Segment Open

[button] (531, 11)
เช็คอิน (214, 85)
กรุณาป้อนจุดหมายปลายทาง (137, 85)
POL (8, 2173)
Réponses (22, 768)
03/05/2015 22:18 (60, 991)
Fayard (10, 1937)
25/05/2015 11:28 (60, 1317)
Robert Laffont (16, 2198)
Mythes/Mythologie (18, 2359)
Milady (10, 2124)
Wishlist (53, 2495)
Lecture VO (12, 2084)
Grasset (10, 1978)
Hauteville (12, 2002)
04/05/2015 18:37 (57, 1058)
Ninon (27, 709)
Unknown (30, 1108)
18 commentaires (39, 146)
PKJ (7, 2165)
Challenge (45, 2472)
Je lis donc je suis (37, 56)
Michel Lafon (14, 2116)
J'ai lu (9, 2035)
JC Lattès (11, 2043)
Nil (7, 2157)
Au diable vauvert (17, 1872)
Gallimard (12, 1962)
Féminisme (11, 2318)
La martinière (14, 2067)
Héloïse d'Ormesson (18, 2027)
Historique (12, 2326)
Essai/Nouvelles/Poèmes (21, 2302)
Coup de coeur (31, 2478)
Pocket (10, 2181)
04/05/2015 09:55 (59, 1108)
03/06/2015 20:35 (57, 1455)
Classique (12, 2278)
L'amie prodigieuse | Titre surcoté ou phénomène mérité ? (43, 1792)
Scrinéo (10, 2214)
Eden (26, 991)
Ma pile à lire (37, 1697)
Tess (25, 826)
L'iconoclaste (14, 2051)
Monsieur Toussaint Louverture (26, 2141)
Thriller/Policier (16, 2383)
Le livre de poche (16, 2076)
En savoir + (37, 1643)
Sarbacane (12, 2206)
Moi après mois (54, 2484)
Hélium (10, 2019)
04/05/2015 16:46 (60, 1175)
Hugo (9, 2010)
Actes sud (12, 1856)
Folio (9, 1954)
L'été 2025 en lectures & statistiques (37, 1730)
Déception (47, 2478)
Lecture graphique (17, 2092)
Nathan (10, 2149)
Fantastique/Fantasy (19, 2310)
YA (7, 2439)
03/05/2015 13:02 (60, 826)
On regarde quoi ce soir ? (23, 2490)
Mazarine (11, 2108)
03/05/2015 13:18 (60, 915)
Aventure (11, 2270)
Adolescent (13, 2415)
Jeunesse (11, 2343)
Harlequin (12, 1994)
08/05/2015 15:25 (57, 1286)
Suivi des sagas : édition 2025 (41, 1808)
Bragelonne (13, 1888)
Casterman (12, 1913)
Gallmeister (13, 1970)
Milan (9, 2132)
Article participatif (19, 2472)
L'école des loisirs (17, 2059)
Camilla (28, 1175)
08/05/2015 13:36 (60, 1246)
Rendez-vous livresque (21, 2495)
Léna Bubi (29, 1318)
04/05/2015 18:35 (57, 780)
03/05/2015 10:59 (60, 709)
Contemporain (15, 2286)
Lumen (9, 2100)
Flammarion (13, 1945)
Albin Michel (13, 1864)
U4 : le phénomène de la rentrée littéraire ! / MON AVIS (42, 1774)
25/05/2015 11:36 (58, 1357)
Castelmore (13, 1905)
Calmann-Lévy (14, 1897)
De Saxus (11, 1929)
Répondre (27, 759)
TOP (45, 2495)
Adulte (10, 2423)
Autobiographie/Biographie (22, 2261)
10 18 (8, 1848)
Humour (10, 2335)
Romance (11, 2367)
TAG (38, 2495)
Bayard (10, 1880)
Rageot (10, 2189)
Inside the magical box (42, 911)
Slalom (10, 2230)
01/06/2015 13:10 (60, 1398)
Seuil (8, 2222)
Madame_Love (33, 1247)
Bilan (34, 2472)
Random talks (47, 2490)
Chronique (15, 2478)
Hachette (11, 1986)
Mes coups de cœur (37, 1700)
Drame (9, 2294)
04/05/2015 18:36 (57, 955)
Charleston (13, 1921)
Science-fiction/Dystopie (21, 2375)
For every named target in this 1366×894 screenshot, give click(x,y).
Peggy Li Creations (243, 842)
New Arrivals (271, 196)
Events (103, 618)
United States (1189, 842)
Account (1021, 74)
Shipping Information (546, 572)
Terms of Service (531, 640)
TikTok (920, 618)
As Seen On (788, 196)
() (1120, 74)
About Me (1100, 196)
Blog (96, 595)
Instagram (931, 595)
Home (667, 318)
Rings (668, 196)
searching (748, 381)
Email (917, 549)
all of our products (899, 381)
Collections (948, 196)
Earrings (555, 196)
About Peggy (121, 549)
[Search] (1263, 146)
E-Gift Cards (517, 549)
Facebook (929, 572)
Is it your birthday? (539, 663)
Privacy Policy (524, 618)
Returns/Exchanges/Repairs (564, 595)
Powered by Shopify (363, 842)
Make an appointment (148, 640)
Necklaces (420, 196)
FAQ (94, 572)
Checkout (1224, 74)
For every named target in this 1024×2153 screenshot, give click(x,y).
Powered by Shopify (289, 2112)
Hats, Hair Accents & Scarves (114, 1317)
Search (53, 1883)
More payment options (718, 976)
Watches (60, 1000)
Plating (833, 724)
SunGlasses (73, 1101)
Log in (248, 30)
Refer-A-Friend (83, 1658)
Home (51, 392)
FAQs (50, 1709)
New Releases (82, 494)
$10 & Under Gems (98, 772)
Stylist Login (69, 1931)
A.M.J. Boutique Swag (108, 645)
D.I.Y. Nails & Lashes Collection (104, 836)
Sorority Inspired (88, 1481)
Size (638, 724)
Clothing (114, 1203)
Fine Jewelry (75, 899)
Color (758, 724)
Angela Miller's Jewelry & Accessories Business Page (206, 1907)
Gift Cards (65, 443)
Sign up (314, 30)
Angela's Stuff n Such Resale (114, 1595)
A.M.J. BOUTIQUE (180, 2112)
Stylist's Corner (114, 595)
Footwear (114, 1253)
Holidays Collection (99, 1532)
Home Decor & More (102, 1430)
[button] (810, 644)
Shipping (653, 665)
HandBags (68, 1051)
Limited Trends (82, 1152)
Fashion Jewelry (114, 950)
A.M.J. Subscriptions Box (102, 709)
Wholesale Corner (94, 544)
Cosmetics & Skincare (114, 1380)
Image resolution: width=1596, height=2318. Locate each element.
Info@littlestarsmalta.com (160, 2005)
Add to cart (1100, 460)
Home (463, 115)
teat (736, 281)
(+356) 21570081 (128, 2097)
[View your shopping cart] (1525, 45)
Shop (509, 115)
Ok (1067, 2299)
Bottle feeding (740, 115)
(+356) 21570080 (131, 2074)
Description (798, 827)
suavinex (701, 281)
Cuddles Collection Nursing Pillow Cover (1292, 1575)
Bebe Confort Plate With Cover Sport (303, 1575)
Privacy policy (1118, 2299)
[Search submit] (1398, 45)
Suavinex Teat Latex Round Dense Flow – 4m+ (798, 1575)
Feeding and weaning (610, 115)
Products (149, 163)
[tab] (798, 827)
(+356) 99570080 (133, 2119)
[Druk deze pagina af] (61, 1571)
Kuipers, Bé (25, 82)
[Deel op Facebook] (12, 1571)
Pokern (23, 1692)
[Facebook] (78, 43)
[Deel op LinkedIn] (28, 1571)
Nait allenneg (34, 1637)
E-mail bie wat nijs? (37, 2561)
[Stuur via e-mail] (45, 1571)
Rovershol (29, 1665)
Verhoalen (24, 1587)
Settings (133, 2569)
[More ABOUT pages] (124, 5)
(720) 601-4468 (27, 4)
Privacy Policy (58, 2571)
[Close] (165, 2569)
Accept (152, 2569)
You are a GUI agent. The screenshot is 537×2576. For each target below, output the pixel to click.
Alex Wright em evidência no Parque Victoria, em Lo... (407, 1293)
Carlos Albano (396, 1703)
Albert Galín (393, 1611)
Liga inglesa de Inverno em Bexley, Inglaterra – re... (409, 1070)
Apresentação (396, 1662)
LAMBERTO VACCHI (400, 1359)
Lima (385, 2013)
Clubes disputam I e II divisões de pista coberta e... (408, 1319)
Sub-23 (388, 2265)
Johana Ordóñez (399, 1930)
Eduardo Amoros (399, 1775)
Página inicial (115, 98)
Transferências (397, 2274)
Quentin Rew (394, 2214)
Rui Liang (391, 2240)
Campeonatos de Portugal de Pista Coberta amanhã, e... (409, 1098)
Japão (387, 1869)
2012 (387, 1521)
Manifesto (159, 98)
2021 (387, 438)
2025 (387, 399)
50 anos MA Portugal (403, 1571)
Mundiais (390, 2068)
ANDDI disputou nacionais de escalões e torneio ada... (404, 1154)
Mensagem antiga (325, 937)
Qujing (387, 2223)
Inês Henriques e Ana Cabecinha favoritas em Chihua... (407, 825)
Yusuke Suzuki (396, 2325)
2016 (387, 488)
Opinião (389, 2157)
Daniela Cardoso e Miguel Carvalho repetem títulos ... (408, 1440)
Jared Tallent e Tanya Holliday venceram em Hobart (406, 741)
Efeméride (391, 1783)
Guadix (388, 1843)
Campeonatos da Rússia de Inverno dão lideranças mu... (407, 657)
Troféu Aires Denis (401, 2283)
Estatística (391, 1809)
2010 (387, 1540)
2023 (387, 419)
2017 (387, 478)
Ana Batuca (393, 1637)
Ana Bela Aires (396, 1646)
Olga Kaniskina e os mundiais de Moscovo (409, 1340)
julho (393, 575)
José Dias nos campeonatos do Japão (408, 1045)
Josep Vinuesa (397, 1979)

Segment Closed

Going back over the entries above, copy word for word every line from the one that has "Monsieur Toussaint Louverture (26, 2141)" on through the one that has "03/05/2015 10:59 (60, 709)".

Monsieur Toussaint Louverture (26, 2141)
Thriller/Policier (16, 2383)
Le livre de poche (16, 2076)
En savoir + (37, 1643)
Sarbacane (12, 2206)
Moi après mois (54, 2484)
Hélium (10, 2019)
04/05/2015 16:46 (60, 1175)
Hugo (9, 2010)
Actes sud (12, 1856)
Folio (9, 1954)
L'été 2025 en lectures & statistiques (37, 1730)
Déception (47, 2478)
Lecture graphique (17, 2092)
Nathan (10, 2149)
Fantastique/Fantasy (19, 2310)
YA (7, 2439)
03/05/2015 13:02 (60, 826)
On regarde quoi ce soir ? (23, 2490)
Mazarine (11, 2108)
03/05/2015 13:18 (60, 915)
Aventure (11, 2270)
Adolescent (13, 2415)
Jeunesse (11, 2343)
Harlequin (12, 1994)
08/05/2015 15:25 (57, 1286)
Suivi des sagas : édition 2025 (41, 1808)
Bragelonne (13, 1888)
Casterman (12, 1913)
Gallmeister (13, 1970)
Milan (9, 2132)
Article participatif (19, 2472)
L'école des loisirs (17, 2059)
Camilla (28, 1175)
08/05/2015 13:36 (60, 1246)
Rendez-vous livresque (21, 2495)
Léna Bubi (29, 1318)
04/05/2015 18:35 (57, 780)
03/05/2015 10:59 (60, 709)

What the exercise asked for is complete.